One small medication - thousands of links to life from just one average guy would have never happened.
Bob Keith
Cool Dadio Media
Posted by: Bob Keith | July 26, 2007 at 05:56 PM
Speaking of vitamin research, let's not forget E.V. McCollum who discovered vitamin A.
He began his research trying to discover why corn-fed animals were healthier than cows fed only wheat or oats. He soon realized, however, that using cows to study nutritional outcomes was going to be a slow boat to nowhere. So he struck upon the idea of using rats because of their short lifespans -- an idea that was considered crazy at the time.

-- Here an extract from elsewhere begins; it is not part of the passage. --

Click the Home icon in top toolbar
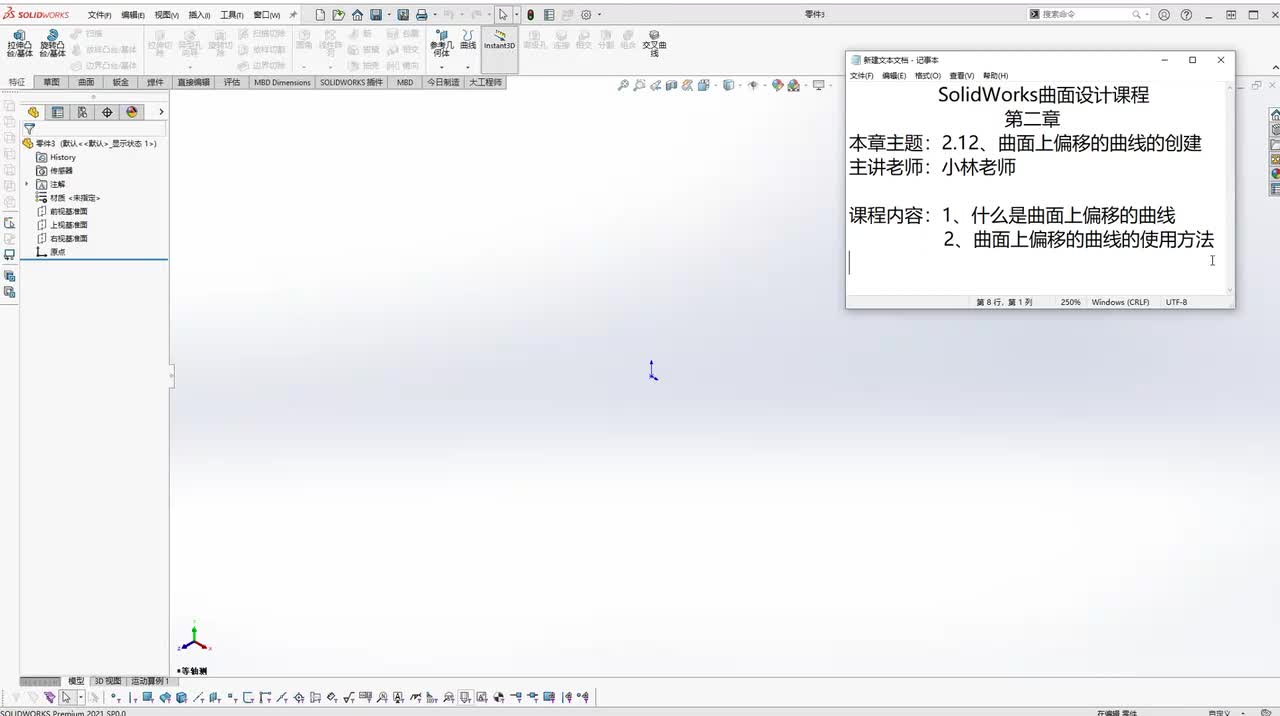The image size is (1280, 716). 357,15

The notion of using public funds to feed and house vermin was in fact so crazy that the Dean of the Ag College told him, in essence, that the legislature would have his head (sound familiar?). McCollum did it in secret anyway, and in 1907 was the first scientist to use white rats in research. Five years later, he and his colleague Marguerite Davis isolated vitamin A and forever changed how we study nutrition -- all because he used a research method that was considered crazy.

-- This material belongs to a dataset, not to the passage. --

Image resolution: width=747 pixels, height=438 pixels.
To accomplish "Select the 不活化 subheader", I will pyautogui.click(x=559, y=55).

Posted by: Dale | July 26, 2007 at 08:52 PM
While I generally agree with Paul's comments, it's shocking to see that the last major UW accomplishment was in 1989.
Posted by: RAG | July 28, 2007 at 11:59 AM
27. 1998 James Thomson and coworkers derive the first human embryonic stem cell line.
Posted by: Matt B | July 28, 2007 at 03:22 PM
I went to high school with Steve Nass in Whitewater. Even then, he was an unfortunate, dispeptic, unhappy little man. I don't recall the poor fellow having any friends, at least not visible to others. Too bad he's never escaped the bitterness that grew out of his insecurity. One upside, however: If a local theater group is casting for "It's a Wonderful Life," Nass would be a natural to play Mr. Potter.
Posted by: Monkeypox | July 31, 2007 at 04:41 PM
Steve Nass is like Sam Brown: He never offends in style when he can offend liberal sensitivities in substance. I am a proud UW grad but I have to admit a) the University in Madison thinks incorrectly that it has the corner on truth, science and beauty in Wisconsin, b) the University wants it both ways because they talk about how successful they are at raising cash from private sources and then predict dire consequences from not getting as large an increase in state support as they desire and c)the System schools and Tech College system (especially because graduates stay in Wisconsin) are more important to many legislators.
Posted by: mgm | August 01, 2007 at 08:33 AM
Steve Nass is also crooked. He conspired secretly with UW Whitewater officials to help get rid of the two African American deans at Whitewater.
Posted by: Mathew | November 14, 2007 at 03:35 AM
Steve Nass is also crooked. He conspired secretly with UW Whitewater officials to help get rid of the two African American deans at Whitewater.